◆ What is being asked:
Please set out everything from the line containing "Where should I" down to the end of the records below as a numbered list, omitting blank lines and leaving out the pictures.

Screenshot and document pointing data:

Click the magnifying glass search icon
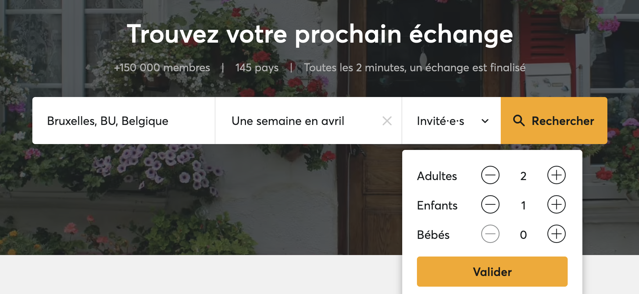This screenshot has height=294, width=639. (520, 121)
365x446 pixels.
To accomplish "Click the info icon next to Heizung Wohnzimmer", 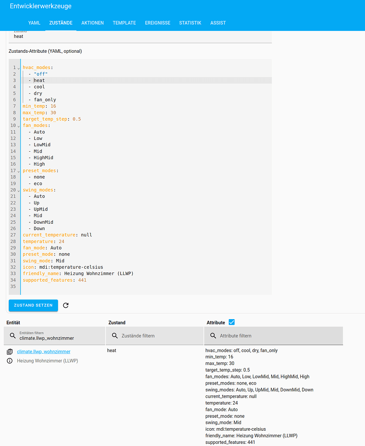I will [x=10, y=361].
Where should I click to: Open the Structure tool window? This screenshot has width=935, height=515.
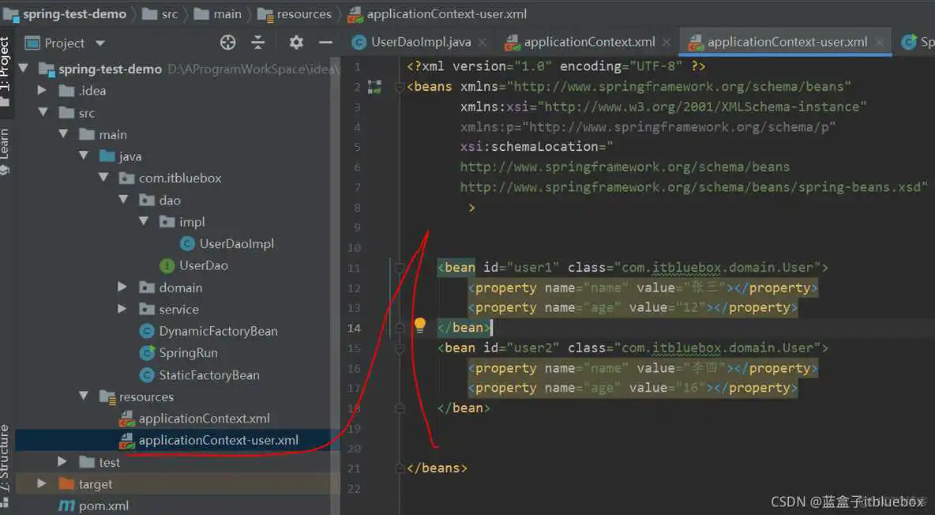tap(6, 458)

◆ Task response:
1. Where should I click to: Open the Structure tool window? This screenshot has width=935, height=515.
2. tap(6, 458)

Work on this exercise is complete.